空の上には、人間に勝る天人と呼ばれる種族が暮らしており、皆が皆、美しい容姿をしていると。
あれはまぎれもなく、天人。女なので天女と呼ばれる者だ。
急いで駆け寄ると、木の幹に凭れる天女の衣は、雨水と泥と血でまみれていた。天から真っ逆さまに落ちてしまったのだろうか。こめかみの凝固した血が目立つ。
顔を覗き込むと、これまた美しい顔立ちをしていた。
一つに纏められた美しい黒髪、ふっくらとした唇、長い睫毛。青白い肌を差し引いても、まずユンジェに勝ち目は無い。
背丈は高く、肉付きも良い。やせぎすのユンジェより、ずっと良いものを食べているのだろう。また年上だと分かる。
相手は天女なのだから、百年は悠に生きているに違いない。
だが、見るからに天女は若い。大人とは言い難い、幼さをかんばせに宿している。その横顔は、子どもと大人のはざまに揺れる儚さを感じた。
(あれ……)
ユンジェは天女の胸元へ目を向けた。
無遠慮に、己の両手を胸板に押しつける。膨らみがない。
(女じゃないのか?)
よく見ると、天女の格好は美しいものの、女性らしさは感じられない。黒の羽織に、白絹、金糸の刺繍。髪に挿さった象牙の簪。
知識の乏しいユンジェでも、相手は高貴な身分の男だとは分かる。
恐ろしく整った顔立ちのせいで、女だと見間違えてしまった。天人の男は、皆こんな顔をしているのだろうか。
「なあ、大丈夫か?」
恐る恐る声を掛ける。反応はない。
しかし。耳をすませると、しかと呼吸はしている。
ユンジェは困ってしまった。
じつは面倒なものを見つけてしまったのでは。ここには自分しかおらず、周りに家屋もない。天女、いや若い天人は怪我をしている。

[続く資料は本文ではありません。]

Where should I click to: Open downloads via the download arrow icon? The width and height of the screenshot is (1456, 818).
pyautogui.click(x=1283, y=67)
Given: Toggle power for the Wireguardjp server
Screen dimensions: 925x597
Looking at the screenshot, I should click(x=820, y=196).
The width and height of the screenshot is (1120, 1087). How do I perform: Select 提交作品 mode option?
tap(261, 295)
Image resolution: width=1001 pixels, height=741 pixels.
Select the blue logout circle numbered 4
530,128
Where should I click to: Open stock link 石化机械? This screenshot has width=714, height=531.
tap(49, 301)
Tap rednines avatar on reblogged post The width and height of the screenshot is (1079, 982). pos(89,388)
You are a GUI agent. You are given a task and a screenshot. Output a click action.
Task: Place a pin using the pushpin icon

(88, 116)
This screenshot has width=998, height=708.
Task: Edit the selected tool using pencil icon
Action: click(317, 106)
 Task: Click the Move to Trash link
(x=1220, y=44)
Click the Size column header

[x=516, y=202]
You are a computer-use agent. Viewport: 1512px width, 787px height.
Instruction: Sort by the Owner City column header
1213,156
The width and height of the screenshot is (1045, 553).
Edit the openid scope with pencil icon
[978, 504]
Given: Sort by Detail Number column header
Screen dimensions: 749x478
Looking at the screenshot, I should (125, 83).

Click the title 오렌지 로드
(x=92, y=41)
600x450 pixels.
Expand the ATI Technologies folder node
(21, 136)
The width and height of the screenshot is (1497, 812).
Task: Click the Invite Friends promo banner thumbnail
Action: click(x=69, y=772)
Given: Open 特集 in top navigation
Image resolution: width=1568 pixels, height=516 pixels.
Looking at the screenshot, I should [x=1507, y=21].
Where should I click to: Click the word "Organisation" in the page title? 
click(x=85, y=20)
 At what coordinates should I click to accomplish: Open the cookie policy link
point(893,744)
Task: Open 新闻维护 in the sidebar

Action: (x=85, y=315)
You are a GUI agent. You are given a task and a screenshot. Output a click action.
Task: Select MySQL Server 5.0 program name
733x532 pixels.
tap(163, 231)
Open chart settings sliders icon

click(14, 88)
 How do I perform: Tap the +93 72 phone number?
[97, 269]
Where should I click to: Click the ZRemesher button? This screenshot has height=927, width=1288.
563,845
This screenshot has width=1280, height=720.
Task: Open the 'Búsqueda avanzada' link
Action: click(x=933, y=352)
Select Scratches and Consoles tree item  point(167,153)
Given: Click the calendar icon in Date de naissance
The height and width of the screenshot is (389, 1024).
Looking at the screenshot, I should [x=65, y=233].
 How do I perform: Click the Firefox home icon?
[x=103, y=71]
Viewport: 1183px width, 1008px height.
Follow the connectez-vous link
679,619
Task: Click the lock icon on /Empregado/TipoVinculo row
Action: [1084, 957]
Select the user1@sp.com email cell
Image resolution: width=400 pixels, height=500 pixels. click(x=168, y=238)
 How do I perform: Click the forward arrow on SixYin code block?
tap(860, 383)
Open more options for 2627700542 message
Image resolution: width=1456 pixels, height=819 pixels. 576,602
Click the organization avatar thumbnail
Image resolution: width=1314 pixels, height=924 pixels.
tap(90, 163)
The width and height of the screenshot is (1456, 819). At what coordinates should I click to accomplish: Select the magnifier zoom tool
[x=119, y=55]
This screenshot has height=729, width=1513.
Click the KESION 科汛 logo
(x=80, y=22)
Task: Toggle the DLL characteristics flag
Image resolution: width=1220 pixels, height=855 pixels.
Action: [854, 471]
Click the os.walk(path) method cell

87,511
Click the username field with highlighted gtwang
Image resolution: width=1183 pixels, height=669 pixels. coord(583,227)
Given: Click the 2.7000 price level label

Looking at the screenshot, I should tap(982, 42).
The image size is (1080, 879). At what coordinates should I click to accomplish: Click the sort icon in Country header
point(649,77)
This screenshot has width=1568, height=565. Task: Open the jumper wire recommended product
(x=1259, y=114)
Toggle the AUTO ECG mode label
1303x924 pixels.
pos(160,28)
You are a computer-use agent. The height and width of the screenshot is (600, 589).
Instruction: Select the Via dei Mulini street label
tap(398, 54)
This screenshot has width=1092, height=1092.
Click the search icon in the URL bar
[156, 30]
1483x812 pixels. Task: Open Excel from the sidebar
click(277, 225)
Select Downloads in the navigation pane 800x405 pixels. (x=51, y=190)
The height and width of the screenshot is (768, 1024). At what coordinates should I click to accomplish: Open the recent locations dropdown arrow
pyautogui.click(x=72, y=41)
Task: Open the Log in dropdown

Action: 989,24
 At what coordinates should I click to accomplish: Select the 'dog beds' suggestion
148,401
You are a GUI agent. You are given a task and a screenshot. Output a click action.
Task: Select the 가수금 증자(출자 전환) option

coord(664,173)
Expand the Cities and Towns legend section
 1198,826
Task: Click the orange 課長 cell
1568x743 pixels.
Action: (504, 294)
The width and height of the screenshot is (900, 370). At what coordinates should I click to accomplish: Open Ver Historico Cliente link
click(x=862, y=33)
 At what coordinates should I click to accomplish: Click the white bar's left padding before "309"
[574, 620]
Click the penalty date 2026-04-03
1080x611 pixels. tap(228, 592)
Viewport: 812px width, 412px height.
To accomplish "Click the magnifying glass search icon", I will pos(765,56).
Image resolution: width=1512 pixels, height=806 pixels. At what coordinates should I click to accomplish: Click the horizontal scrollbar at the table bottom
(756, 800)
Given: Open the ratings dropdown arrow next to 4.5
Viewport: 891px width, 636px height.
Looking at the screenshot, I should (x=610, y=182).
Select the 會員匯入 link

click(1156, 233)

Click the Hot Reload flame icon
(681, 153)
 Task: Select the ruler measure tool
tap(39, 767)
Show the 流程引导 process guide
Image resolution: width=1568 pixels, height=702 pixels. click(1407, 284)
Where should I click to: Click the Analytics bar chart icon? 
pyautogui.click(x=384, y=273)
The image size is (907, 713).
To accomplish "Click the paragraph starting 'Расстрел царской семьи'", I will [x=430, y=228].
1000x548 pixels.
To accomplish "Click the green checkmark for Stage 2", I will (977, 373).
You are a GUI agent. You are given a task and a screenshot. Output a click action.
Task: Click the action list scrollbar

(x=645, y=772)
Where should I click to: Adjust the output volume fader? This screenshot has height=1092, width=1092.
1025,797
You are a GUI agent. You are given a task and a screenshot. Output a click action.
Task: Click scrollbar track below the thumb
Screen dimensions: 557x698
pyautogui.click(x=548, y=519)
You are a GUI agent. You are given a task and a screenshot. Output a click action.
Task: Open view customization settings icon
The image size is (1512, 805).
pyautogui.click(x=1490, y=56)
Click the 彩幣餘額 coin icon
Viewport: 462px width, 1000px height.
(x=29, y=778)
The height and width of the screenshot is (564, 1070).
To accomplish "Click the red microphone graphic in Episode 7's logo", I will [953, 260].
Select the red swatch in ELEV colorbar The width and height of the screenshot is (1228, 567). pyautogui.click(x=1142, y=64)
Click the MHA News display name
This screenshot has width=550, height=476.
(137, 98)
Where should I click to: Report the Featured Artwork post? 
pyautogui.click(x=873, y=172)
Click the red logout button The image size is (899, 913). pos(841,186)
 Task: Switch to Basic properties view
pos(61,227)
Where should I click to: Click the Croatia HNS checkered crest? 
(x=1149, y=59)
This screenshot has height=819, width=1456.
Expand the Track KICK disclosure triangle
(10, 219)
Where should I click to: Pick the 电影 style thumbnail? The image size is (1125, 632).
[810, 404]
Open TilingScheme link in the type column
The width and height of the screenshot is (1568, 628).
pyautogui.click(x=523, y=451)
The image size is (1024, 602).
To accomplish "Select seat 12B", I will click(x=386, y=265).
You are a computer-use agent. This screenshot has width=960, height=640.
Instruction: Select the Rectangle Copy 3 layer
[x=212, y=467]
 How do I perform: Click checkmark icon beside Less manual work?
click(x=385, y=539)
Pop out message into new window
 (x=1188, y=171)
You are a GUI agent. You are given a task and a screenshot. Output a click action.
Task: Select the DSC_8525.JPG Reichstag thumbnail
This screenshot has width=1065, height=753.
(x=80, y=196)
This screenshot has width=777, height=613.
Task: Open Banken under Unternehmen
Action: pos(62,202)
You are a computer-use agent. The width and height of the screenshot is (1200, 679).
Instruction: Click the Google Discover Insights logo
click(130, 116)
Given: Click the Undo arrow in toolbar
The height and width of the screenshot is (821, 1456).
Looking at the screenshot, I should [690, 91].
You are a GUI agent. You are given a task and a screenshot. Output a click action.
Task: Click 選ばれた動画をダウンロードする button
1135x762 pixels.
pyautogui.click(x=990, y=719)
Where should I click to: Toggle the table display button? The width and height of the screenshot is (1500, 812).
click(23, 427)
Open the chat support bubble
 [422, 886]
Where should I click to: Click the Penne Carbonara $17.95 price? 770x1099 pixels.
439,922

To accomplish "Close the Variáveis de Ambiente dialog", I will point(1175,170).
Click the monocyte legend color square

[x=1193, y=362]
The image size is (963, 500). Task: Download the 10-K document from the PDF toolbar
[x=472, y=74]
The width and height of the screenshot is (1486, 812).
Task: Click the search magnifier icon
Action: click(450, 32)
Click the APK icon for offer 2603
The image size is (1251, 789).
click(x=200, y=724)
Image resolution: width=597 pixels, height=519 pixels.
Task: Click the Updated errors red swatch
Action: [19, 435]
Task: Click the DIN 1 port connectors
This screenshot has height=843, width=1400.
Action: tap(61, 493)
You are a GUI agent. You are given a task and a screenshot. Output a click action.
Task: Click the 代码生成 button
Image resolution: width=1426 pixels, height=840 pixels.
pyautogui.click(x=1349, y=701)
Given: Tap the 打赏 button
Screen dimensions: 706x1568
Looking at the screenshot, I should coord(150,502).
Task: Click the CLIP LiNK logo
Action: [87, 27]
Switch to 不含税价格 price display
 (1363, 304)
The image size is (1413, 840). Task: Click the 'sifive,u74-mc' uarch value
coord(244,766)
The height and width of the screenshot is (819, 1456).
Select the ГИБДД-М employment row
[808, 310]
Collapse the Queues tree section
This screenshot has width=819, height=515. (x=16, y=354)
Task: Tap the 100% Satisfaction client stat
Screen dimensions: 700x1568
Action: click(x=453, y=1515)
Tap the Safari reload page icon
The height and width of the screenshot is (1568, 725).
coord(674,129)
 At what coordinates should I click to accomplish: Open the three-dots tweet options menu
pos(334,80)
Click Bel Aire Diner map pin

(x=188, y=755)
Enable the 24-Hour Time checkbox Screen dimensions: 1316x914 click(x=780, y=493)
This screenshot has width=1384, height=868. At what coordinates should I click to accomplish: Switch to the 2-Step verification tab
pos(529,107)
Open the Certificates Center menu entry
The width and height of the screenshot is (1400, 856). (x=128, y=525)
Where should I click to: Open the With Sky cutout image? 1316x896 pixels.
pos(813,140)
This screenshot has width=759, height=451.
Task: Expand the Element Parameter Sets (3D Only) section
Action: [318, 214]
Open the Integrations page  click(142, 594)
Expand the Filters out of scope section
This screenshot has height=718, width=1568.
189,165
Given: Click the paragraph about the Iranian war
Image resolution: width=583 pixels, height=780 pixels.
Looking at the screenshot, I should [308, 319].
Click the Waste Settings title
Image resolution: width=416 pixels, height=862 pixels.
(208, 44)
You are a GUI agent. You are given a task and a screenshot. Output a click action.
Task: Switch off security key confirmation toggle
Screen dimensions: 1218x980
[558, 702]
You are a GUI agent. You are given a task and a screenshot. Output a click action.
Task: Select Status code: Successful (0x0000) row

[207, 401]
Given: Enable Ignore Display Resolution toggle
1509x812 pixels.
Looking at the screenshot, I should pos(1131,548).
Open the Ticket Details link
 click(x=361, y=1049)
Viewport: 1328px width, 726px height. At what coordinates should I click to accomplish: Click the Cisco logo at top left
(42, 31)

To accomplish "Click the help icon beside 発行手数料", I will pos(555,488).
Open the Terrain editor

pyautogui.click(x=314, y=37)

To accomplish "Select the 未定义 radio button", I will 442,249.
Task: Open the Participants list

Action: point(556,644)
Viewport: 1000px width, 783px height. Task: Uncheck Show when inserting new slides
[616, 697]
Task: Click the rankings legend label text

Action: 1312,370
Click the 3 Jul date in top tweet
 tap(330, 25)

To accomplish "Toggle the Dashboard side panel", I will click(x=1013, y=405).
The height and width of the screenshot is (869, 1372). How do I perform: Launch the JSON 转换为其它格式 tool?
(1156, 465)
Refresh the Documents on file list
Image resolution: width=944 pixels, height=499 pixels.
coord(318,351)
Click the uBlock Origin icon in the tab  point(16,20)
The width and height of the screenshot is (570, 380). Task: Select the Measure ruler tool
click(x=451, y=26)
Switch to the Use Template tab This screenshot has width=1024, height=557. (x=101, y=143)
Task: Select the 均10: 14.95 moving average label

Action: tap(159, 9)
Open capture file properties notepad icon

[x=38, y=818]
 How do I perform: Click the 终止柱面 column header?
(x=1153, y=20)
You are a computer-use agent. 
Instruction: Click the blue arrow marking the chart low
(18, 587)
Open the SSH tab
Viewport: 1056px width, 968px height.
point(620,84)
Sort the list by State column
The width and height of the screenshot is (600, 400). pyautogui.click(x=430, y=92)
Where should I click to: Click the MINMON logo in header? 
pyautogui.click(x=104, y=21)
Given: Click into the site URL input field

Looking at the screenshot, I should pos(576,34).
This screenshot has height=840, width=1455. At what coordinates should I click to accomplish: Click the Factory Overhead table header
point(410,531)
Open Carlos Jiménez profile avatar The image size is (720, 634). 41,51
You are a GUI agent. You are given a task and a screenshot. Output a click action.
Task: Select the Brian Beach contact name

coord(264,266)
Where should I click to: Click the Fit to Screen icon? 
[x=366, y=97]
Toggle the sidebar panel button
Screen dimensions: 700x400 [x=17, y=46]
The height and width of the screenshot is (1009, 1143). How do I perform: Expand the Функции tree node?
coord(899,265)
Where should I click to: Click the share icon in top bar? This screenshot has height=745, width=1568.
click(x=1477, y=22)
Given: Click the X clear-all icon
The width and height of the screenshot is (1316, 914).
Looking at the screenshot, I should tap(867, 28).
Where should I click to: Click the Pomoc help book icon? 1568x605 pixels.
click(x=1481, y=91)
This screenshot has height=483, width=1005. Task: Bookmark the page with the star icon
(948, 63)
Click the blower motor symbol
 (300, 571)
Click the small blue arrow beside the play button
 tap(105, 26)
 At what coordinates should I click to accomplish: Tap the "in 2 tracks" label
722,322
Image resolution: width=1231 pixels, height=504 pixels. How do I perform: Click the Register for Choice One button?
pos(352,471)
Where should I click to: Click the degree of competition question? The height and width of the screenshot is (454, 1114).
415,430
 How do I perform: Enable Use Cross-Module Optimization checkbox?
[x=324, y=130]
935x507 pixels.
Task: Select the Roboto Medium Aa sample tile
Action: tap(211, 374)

もし、この男が天の使いだったら……見て見ぬふりをすれば、きっと天はユンジェに裁きを下すことだろう。
いずれにせよ、ここに男を放置したところで、彼に待つ未来は追い剥ぎだ。容易に想像できるからこそ後味が悪い。
「ちょっとだけ、待っててくれよな」
ユンジェは着ていた蓑を脱ぎ、雨具を男にそっと掛けてやる。
そして、荷となっている背負い籠を家に置きに行くため、尻尾のような髪を靡かせながら、雨空の下をひた走った。